For breakfast I try and get a good amount of protein so I can
stay full longer. A couple years
ago I used to have a protein shake/drink every morning for breakfast. It kept me full and I happened to be my
leanest when I was doing it. Then
I started getting sick of my protein powder… I tried other ones but none of
them seemed to work for me. Too
grainy, too think, too chalky, etc… Gradually I just gave up on protein and
started going back to having cereal for breakfast. Now there are some decent cereals out there, but for the
most part, cereals are full of empty carbs. As much as I LOVE cereal, I know it’s not the best thing for
me and I never really feel that great after eating it.
I had heard a lot of good things about Cellucor’s Cinnamon
Swirl protein powder and it has always intrigued me. Well, I was at Costco last week and guess what was
there? Yep, that brand and
flavor. I decided to give it a
go…. You guys… It is so good. I am
a big cinnamon fan in the first place, so this just hit the spot. You NEED this protein powder. Here is the breakfast I have been
having this past week.
I call it, Cookie Dough Oats.
All you need is:
A little less than ½ cup of milk (skim, almond, whatever)
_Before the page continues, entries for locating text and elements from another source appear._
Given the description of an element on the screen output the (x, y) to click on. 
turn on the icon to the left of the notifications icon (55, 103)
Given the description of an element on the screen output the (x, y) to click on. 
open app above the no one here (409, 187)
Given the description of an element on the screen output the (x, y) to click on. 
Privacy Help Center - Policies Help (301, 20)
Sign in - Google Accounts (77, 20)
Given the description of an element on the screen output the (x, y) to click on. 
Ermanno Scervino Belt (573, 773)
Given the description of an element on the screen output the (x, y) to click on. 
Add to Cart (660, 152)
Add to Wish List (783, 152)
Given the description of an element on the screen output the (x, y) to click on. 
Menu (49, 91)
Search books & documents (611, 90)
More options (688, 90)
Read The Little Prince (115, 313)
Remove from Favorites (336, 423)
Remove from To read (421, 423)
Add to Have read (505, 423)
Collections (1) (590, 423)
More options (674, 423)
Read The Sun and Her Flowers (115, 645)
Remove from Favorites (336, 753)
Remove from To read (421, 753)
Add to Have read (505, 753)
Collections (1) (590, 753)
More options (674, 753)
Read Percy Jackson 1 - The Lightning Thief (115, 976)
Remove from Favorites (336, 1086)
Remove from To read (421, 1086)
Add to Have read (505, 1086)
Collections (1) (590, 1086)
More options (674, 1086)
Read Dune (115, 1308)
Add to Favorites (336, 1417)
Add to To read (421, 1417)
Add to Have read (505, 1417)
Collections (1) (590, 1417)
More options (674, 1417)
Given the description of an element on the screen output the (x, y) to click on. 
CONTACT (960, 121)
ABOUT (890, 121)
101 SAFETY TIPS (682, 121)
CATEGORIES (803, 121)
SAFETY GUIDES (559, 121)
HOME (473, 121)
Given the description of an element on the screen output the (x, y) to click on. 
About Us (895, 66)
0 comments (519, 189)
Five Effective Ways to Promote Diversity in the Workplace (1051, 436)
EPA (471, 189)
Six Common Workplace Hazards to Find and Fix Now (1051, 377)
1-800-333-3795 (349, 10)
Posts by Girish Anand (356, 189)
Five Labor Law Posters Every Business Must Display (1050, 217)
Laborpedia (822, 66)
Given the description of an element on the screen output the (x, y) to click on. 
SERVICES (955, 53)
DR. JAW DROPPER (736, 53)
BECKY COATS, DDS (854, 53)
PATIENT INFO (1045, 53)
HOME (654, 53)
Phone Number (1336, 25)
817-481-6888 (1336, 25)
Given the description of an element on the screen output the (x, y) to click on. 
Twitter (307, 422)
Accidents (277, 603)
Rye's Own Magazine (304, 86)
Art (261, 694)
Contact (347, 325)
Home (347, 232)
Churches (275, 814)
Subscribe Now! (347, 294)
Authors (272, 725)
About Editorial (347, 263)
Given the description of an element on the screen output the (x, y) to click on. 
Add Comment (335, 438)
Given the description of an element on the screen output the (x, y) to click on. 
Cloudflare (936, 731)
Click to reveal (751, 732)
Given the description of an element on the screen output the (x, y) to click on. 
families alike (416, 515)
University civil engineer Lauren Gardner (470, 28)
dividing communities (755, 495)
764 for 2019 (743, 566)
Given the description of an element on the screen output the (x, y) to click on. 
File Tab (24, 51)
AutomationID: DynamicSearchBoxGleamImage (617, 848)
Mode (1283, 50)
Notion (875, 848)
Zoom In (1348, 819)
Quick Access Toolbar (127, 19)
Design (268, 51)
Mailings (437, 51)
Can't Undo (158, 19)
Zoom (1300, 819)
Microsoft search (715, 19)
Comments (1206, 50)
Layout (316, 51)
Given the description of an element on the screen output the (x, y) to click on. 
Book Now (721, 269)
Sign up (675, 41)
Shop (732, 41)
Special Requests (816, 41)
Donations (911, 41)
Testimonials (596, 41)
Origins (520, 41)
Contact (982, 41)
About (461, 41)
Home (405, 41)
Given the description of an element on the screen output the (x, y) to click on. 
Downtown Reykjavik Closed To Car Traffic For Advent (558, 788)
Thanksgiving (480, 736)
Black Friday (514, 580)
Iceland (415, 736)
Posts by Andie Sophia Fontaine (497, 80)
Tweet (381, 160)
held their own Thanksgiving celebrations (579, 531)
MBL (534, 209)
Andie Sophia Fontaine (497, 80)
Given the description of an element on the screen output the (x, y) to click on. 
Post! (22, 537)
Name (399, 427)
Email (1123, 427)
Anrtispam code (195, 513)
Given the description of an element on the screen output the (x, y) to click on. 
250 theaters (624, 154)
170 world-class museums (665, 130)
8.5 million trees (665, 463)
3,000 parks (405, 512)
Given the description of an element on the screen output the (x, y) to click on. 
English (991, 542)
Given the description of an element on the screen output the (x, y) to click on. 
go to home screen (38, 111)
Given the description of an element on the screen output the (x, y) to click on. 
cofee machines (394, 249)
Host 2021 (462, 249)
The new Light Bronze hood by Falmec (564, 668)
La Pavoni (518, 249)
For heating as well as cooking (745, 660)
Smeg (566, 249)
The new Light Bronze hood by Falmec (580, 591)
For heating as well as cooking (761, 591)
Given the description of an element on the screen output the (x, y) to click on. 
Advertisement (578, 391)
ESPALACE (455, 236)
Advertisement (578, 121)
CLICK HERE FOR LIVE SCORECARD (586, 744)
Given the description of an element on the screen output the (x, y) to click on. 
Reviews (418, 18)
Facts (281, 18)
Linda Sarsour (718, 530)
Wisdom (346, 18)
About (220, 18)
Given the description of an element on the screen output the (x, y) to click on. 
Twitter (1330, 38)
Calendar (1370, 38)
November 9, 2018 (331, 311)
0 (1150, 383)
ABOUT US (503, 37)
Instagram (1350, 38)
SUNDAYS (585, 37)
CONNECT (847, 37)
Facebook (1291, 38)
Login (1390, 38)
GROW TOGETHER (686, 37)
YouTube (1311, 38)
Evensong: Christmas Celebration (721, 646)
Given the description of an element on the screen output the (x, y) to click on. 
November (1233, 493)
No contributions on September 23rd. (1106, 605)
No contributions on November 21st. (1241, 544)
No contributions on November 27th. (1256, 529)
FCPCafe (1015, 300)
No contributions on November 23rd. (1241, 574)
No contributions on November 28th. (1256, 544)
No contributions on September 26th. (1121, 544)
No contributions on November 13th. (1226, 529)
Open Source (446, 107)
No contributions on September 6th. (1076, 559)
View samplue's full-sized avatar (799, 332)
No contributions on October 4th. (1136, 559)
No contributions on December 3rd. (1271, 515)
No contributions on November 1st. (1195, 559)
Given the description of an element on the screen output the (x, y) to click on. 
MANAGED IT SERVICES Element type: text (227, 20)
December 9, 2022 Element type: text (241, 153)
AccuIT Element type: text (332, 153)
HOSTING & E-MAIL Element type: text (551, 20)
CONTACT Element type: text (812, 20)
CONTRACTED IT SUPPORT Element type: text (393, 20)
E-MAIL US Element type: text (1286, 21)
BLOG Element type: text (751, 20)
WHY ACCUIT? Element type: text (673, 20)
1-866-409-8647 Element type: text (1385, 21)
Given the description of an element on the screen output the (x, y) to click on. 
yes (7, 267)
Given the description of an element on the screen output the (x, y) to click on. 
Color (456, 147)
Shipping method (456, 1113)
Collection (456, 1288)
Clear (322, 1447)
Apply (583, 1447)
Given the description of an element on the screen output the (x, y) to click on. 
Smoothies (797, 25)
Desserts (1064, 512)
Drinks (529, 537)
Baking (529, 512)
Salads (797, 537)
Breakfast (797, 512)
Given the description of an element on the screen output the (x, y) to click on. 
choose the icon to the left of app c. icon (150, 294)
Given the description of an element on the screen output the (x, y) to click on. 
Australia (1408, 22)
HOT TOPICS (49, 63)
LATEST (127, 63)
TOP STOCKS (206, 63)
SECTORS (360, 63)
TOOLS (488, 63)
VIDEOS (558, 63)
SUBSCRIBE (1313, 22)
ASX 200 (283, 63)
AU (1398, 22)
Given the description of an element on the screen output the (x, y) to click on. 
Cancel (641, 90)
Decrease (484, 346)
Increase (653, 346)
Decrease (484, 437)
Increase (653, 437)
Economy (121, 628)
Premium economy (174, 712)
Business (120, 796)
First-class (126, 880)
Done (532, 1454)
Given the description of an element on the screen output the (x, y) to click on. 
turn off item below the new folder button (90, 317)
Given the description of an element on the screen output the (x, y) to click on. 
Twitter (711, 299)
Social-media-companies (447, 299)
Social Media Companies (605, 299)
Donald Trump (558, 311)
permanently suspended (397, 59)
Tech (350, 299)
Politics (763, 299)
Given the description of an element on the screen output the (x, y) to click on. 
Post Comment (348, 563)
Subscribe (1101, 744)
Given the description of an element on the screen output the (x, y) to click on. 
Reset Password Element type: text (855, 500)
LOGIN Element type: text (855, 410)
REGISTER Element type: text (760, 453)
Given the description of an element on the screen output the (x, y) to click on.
1 scoop of Cellucor Cinnamon Swirl Protein
½ cup of oats
1 tablespoon of peanut butter (I use Jiff naturals. Yes, I know it isn’t the “best” peanut
butter but it tastes FREAKIN good so I don’t care.)
Warm up your milk in the microwave. 1-2 mins. Watch it so it doesn’t bubble up and explode. (Yeah I did
that…)
Stir in a scoop of protein
Pour the milk/protein mixture into your bowl of oats and
stir it all up. (I like the raw texture of the oats…that’s why I don’t put them
in the microwave.)
Warm up the PB in the microwave for about 30 seconds
Pour melted PB in the bowl of oats
Mix it all in.
HEAVEN in your mouth.
Seriously. It tastes like something
you shouldn’t be having for breakfast.
But you can. Look how
awesome these nutrition facts are:
On a side note, I was feeling like I needed a little booty
work this week so I made up this work out. Give it a try… It made my glutes SORE!
BUNS OF STEELE
4 rounds:
20 walking lunges with 60# barbell
20 jump squats
4 rounds:
15 weighted hip thrusts 25# Kettle bell (Lay your upper back
on a bench and sit the kettlebell on your lower abs. Lower your butt down to the floor and press it up as high as
you can go and SQUEEZE!)
15 weighted step ups 25# Kettle bell, Right and Left (Put
left foot on the platform, holding the kettle bell in your right hand. Straighten your left leg as your right
foot comes up to meet your left, and go back down. Do all 15 reps on one leg before moving on to the other.
Don’t forget to squeeze that butt!)
4 rounds:
10 straight leg dead lifts with kettle bell
20 straight leg kick backs Right and Left (Get on your hands
and knees on top of a bench or platform.
Straighten your right leg and touch your toe to the floor. Lift it up and squeeze your butt. 20 of those, then repeat on other leg.)